Basically buy our stuff or go eat outside of the pool area.

I didn't see it enforced, but I also didn't see anyone obviously breaking that rule either.   Plenty of travel mugs that people were drinking from and only a rare sighting of a beer can.  Not even a box of crackers or bag of chips were out in the open.

Something unique to this place or have I just been missing it.


----------



## GrayFal (Apr 22, 2019)

Where are you? 
What resort.


----------



## rhonda (Apr 22, 2019)

Other than a bottle of water, I don't see any need for food/beverages poolside.  Come, swim, build up an appetite then return to the villa for a good lunch.


----------



## WinniWoman (Apr 22, 2019)

mdurette said:


> I don't think I have ever seen this (or noticed it) at any other timeshare resort.   Near all the entrances to the pool area was a sign of pool rules.    The first rule..."no outside food or beverages."
> 
> Basically buy our stuff or go eat outside of the pool area.
> 
> ...




There are signs up at our pool at West Hill at Smugglers Notch that say "No Eating or Drinking at The Pool Area". Never bothered me because I don't eat or drink at the pool. There is an adjoining area with picnic tables and barbecues for people who want to eat. There is no where to purchase food there either.
That is only at the Mountainside Pool area, which is a "public" pool.

That said, most people ignore it and I don't care (except for the smoking). The only time it bothers me is if people do not clean up after themselves and allow their kids to drop snacks and so forth around the pool area. Or spill something and don't clean it up or leave bottles around. The resort even removed the garbage container from the pool area which I think was a stupid idea.

People are on vacation and it is natural to want to take some drinks and food to the pool especially if you will be there a long time. I see some people bringing beer or wine coolers also.  I usually will go back to my unit across the way if I want lunch or whatever. And- yes- I leave my towel and things on the chaise lounge. LOL!


----------



## mdurette (Apr 22, 2019)

The resort is Hyatt Coconut Planation.   Thinking more about it, I think the reason I found it odd....it is more like an outdoor complex, multiple pools, many loungers, tables/chairs, games, etc.   A place that guests would go to and spend a good portion of their day (not unlike a day at the beach).   And it is not no food/drink period....it is no *outside* food/drink.  They had staff walking the grounds taking food/drink orders.  

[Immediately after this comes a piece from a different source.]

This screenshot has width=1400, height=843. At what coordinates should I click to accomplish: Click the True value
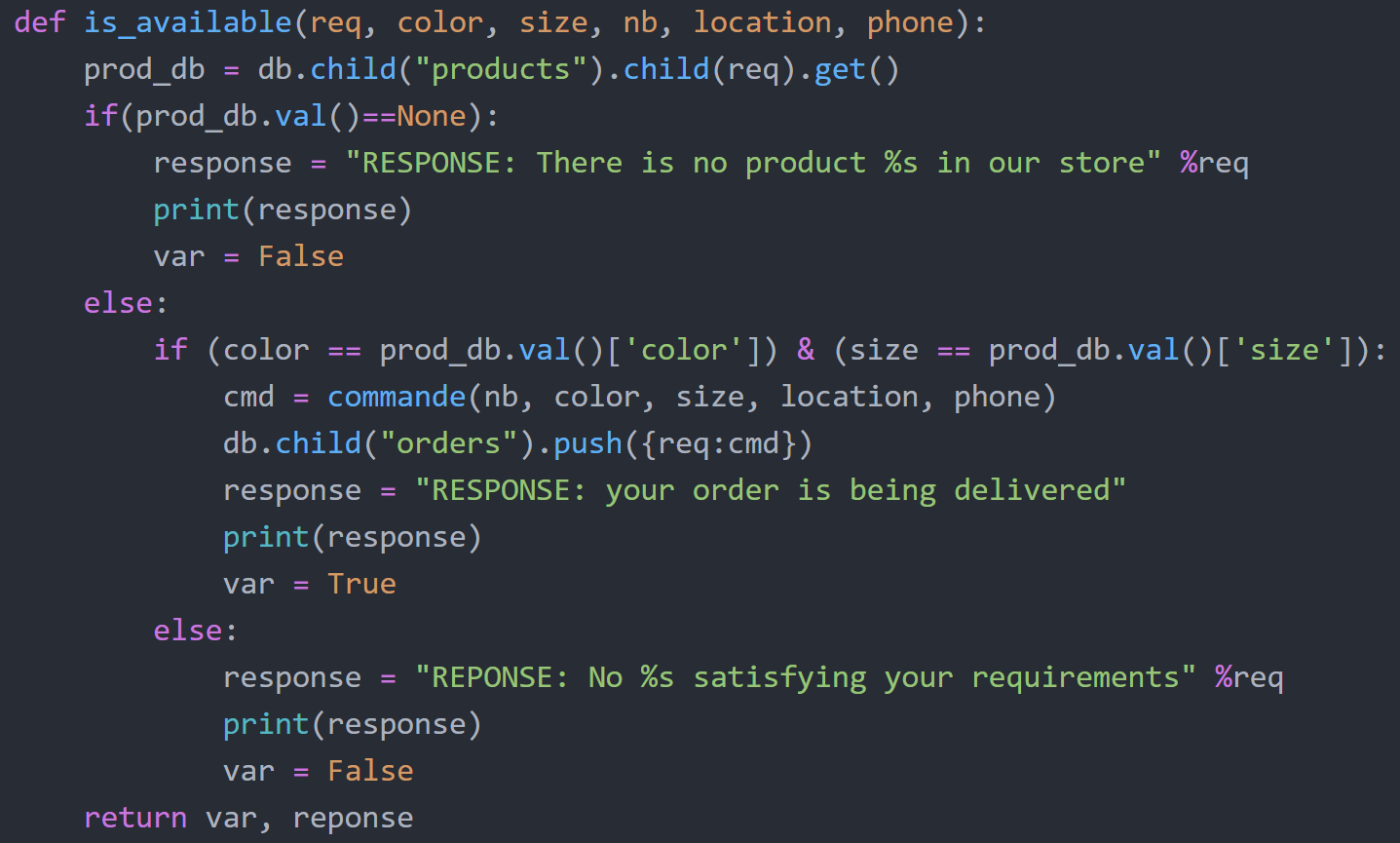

If it was just a small resort and the pool area was a couple hour visit - then I wouldn't even think about a "picnic lunch" from the room.   But, in places with this type of atmosphere where the outdoor/pool itself can be the destination for the day, I found it strange they would allow me to back a small bag with snacks, drink, salad from the room.


----------



## PigsDad (Apr 22, 2019)

I know the pool at the HGVC Elara in Vegas has the same rule and enforces it.  Same goes with the Vidanta resorts in Mexico.  It may not be too common, but tends to be more common at the larger timeshare chains.

Kurt


----------



## tschwa2 (Apr 22, 2019)

I know at Massanutten, they do it even at the pools that don't sell anything- water in non glass containers are the only thing permitted.  Keeps the area more free from messes and bees even if the leftovers all make it to the trash can.

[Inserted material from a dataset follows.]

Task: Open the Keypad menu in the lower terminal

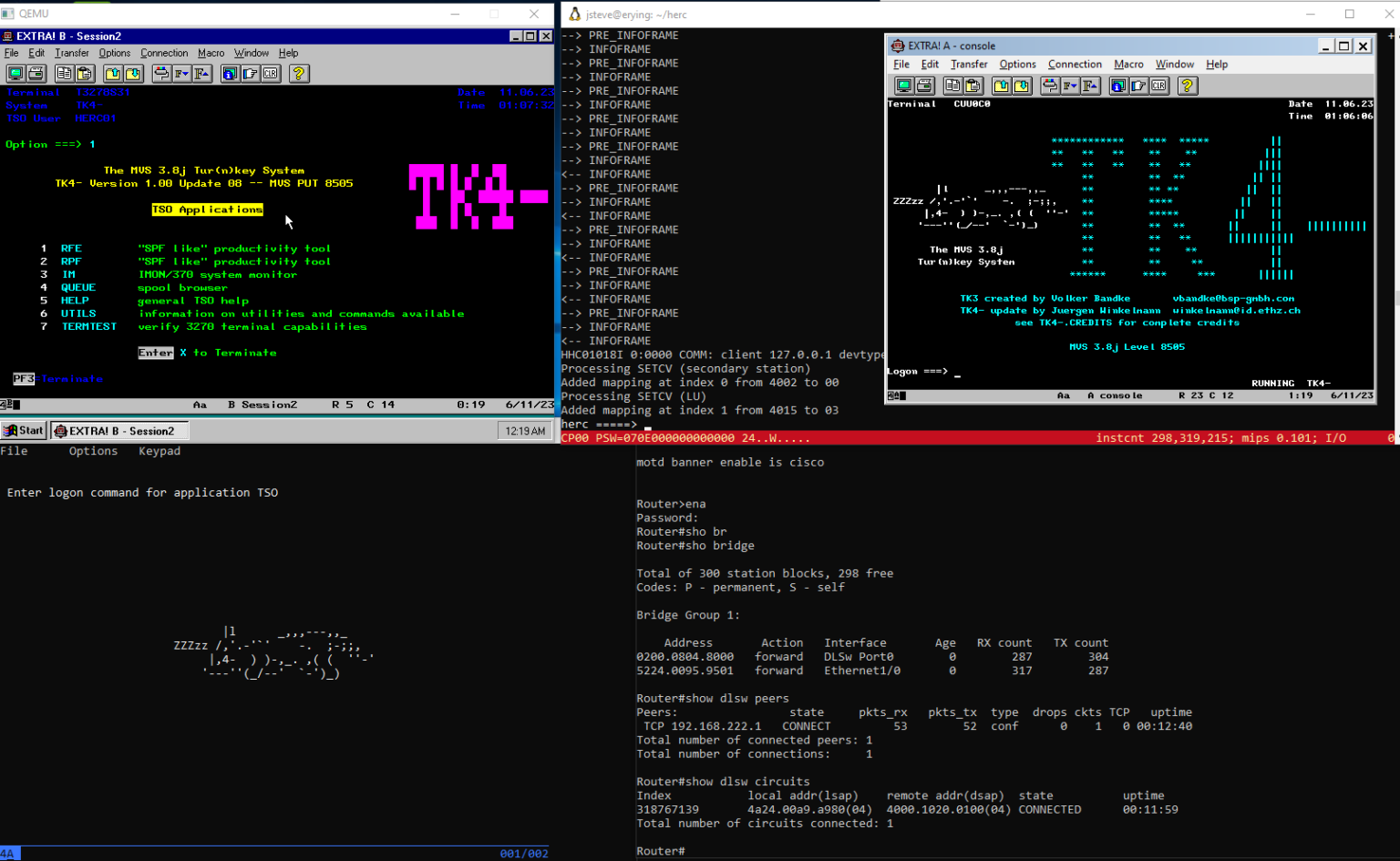Action: (x=159, y=450)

I always assumed at resorts like Sheraton Broadway Plantation it was to keep down the competition for their bars and snack shacks.  

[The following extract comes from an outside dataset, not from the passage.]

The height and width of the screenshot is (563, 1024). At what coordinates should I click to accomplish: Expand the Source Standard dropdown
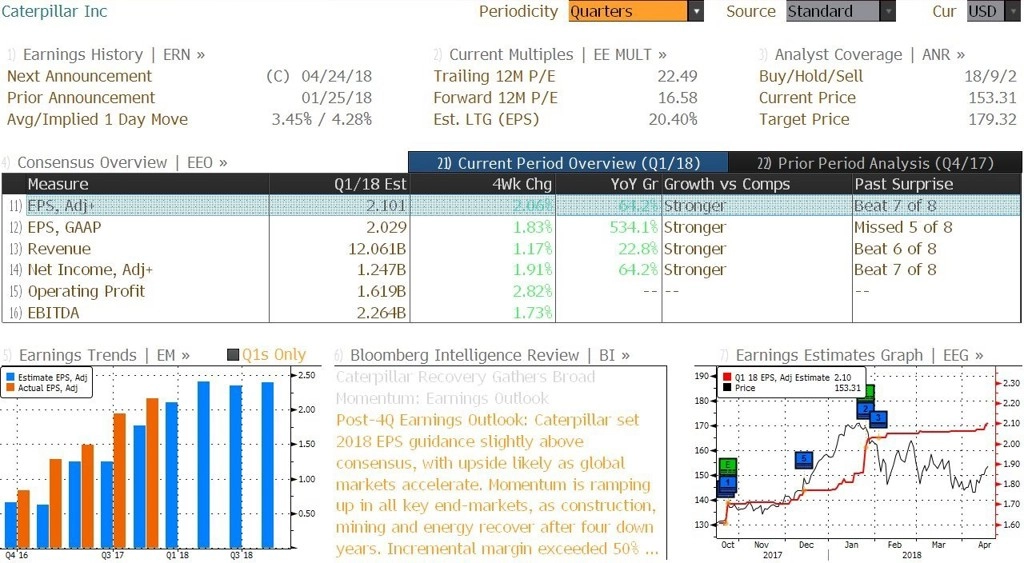[888, 11]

In either case if you are discrete with drinks in plastic or metal nondescript bottles/thermos types and don't make a mess or clean up if you do then you will be left alone.


----------



## DebBrown (Apr 22, 2019)

I, personally, would be annoyed about that.  I like to take a snack or sandwich in my beach bag.  People spend enough on vacations without being coerrced to buy poolside food.  Yes, I know I could back to my room but that should be an option, not a requirement.


----------



## Sandy VDH (Apr 22, 2019)

PigsDad said:


> I know the pool at the HGVC Elara in Vegas has the same rule and enforces it.  Same goes with the Vidanta resorts in Mexico.  It may not be too common, but tends to be more common at the larger timeshare chains.
> 
> Kurt




Elara has all kinds of food and drink FOR SALE by the pool, they just want you to buy it from them.  That is the only reason they have that restriction.  That is usually the only time I see a restriction.  Elara was having a huge issue with people bringing their own alcohol down to the pool.


----------



## clifffaith (Apr 22, 2019)

mdurette said:


> I don't think I have ever seen this (or noticed it) at any other timeshare resort.   Near all the entrances to the pool area was a sign of pool rules.    The first rule..."no outside food or beverages."
> 
> Basically buy our stuff or go eat outside of the pool area.
> 
> ...



That just seems wrong to me at a timeshare. I could more understand it at a hotel. In either case big bag to hold snacks discretely would go down to the pool with me. Just like going to the movie theater.


----------



## DrQ (Apr 22, 2019)

The only thing I could see would be as way to control the consumption of alcohol (and make a profit). A general prohibition would make it easier to shut down a rowdy party.


----------



## Sapper (Apr 22, 2019)

Hyatt Wild Oak Ranch has the same restriction. They also have wait staff walking around selling overpriced food and drinks. This is just a profit center for the property. If it were a hotel, well, it's their property, they make the rules. However, a timeshare is owned by the users. I own in Hyatt, not Wild Oaks... If I did own there, I would bring what ever I want in (not glass), and tell them in the nicest way possible to go away. Tough to tell an owner that they cannot use their property.


----------



## alexadeparis (Apr 22, 2019)

Maybe people bringing their own food were leaving a mess?


----------



## Sugarcubesea (Apr 22, 2019)

I have 2 children that are Type 1 Diabetics and I had to bring juice boxs and glucose tabs with us in case the kids ever got low. 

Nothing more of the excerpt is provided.